(Beginning of AVAILABLE RECORDS)

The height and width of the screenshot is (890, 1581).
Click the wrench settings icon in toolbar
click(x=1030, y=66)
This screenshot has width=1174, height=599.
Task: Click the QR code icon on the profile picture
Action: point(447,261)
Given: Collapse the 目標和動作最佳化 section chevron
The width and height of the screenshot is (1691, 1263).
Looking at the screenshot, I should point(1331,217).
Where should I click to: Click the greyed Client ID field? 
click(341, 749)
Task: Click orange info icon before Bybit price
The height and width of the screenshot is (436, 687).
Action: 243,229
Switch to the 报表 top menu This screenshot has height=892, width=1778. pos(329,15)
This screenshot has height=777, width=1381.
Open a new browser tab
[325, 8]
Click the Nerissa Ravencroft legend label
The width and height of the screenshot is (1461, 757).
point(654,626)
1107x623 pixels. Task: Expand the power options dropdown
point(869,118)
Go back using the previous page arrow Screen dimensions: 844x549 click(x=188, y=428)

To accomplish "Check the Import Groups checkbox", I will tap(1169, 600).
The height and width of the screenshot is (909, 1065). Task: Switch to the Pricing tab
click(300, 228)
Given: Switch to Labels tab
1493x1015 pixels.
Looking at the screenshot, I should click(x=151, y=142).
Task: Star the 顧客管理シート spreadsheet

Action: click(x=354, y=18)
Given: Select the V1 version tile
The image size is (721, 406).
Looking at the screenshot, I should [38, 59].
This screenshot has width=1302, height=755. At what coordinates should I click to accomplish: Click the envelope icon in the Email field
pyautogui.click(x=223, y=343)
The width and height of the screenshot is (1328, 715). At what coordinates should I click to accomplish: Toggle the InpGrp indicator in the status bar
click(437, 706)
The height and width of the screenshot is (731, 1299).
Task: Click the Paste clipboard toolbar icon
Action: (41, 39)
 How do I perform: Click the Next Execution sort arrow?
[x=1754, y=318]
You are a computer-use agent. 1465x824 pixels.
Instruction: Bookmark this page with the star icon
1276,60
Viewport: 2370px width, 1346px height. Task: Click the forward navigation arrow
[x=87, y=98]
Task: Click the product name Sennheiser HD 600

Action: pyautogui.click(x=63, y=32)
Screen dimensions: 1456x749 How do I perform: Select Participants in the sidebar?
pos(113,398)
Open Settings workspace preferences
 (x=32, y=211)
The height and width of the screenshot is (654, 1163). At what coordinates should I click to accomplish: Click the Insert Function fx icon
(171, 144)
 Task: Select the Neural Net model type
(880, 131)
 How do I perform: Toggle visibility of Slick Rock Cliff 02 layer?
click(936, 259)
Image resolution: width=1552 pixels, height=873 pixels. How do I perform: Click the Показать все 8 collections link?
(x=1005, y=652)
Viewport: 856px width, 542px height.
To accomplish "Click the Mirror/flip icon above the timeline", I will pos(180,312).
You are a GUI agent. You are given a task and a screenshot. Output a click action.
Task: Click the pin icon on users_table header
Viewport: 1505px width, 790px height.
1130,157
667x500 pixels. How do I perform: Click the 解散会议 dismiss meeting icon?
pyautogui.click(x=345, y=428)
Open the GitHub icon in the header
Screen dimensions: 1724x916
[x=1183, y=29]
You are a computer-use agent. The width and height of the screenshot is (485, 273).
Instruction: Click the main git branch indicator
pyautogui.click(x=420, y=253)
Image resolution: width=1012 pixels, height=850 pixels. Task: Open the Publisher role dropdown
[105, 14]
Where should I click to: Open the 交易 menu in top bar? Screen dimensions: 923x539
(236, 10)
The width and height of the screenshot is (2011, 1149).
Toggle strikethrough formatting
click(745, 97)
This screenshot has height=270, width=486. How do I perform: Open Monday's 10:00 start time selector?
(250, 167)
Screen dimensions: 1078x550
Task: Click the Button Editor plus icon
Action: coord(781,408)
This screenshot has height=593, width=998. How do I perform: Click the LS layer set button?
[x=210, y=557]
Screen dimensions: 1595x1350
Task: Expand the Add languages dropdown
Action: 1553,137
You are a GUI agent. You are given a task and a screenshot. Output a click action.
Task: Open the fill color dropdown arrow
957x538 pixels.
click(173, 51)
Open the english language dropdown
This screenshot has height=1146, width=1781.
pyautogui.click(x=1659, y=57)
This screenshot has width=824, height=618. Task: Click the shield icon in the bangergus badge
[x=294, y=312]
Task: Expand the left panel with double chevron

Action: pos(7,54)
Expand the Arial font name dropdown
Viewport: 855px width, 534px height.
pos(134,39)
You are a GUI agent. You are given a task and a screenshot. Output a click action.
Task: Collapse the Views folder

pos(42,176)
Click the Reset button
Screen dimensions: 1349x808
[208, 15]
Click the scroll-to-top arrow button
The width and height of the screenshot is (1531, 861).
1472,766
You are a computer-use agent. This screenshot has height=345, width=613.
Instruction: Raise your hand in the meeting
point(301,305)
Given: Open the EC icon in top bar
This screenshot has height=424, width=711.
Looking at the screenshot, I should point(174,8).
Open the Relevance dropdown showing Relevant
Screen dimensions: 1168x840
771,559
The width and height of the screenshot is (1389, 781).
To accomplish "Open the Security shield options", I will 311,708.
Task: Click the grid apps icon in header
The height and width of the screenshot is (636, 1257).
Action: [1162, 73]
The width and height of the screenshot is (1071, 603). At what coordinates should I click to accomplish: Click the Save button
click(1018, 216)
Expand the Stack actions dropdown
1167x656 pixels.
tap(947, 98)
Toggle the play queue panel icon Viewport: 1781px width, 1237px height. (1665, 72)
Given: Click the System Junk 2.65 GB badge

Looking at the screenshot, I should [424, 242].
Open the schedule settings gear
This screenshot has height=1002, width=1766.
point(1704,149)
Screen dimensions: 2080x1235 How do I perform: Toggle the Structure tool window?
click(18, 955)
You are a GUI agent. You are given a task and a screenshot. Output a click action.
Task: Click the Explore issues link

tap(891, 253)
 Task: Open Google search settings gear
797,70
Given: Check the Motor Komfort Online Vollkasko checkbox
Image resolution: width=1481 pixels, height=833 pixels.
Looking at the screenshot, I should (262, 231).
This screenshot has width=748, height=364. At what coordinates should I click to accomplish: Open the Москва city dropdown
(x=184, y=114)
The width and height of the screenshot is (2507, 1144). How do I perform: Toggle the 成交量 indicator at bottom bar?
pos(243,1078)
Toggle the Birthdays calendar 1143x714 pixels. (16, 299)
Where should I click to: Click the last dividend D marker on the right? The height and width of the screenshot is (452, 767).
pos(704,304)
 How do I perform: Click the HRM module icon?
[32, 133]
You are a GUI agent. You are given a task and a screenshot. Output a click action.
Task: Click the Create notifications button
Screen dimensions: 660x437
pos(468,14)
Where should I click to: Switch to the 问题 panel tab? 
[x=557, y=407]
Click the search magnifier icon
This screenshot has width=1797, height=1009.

(End of AVAILABLE RECORDS)

## WHAT THE TASK REQUIRES
Within the records, filter for lines that contain the word "Check" and show each one.

## WRITTEN ANSWER
To accomplish "Check the Import Groups checkbox", I will tap(1169, 600).
Given: Check the Motor Komfort Online Vollkasko checkbox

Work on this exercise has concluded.